=== Exercise aim ===
Print each of the following entries again with no changes, keeping every line in its original order.

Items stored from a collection
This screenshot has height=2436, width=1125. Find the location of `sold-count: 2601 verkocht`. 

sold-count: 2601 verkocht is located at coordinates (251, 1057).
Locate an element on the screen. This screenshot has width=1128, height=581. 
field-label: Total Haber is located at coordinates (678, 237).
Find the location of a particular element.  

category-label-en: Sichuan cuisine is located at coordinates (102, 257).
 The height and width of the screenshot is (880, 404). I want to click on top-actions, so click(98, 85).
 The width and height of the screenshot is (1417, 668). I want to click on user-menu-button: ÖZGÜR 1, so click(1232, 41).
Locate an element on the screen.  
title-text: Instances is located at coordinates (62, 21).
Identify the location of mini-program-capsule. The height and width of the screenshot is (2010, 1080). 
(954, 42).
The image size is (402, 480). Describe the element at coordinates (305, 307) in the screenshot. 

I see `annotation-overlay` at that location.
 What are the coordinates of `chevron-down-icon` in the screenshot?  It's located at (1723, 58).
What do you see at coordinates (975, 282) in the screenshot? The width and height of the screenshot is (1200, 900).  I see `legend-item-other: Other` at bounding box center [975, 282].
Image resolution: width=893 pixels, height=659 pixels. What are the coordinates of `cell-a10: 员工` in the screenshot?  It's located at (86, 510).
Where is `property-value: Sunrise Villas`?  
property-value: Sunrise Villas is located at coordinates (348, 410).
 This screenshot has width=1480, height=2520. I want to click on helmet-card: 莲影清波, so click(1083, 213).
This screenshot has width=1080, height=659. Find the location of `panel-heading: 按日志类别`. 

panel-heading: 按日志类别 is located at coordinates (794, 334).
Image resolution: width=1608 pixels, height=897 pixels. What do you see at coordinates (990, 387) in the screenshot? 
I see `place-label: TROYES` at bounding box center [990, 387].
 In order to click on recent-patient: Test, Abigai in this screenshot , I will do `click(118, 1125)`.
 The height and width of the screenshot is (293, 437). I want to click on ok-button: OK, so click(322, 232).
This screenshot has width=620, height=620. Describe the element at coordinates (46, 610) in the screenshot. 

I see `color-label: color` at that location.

=== Output ===
This screenshot has height=2436, width=1125. Find the location of `sold-count: 2601 verkocht`. 

sold-count: 2601 verkocht is located at coordinates (251, 1057).
Locate an element on the screen. This screenshot has width=1128, height=581. 
field-label: Total Haber is located at coordinates (678, 237).
Find the location of a particular element.  

category-label-en: Sichuan cuisine is located at coordinates (102, 257).
 The height and width of the screenshot is (880, 404). I want to click on top-actions, so click(98, 85).
 The width and height of the screenshot is (1417, 668). I want to click on user-menu-button: ÖZGÜR 1, so click(1232, 41).
Locate an element on the screen.  
title-text: Instances is located at coordinates (62, 21).
Identify the location of mini-program-capsule. The height and width of the screenshot is (2010, 1080). 
(954, 42).
The image size is (402, 480). Describe the element at coordinates (305, 307) in the screenshot. 

I see `annotation-overlay` at that location.
 What are the coordinates of `chevron-down-icon` in the screenshot?  It's located at (1723, 58).
What do you see at coordinates (975, 282) in the screenshot? The width and height of the screenshot is (1200, 900).  I see `legend-item-other: Other` at bounding box center [975, 282].
Image resolution: width=893 pixels, height=659 pixels. What are the coordinates of `cell-a10: 员工` in the screenshot?  It's located at (86, 510).
Where is `property-value: Sunrise Villas`?  
property-value: Sunrise Villas is located at coordinates (348, 410).
 This screenshot has width=1480, height=2520. I want to click on helmet-card: 莲影清波, so click(1083, 213).
This screenshot has width=1080, height=659. Find the location of `panel-heading: 按日志类别`. 

panel-heading: 按日志类别 is located at coordinates (794, 334).
Image resolution: width=1608 pixels, height=897 pixels. What do you see at coordinates (990, 387) in the screenshot? 
I see `place-label: TROYES` at bounding box center [990, 387].
 In order to click on recent-patient: Test, Abigai in this screenshot , I will do `click(118, 1125)`.
 The height and width of the screenshot is (293, 437). I want to click on ok-button: OK, so click(322, 232).
This screenshot has width=620, height=620. Describe the element at coordinates (46, 610) in the screenshot. 

I see `color-label: color` at that location.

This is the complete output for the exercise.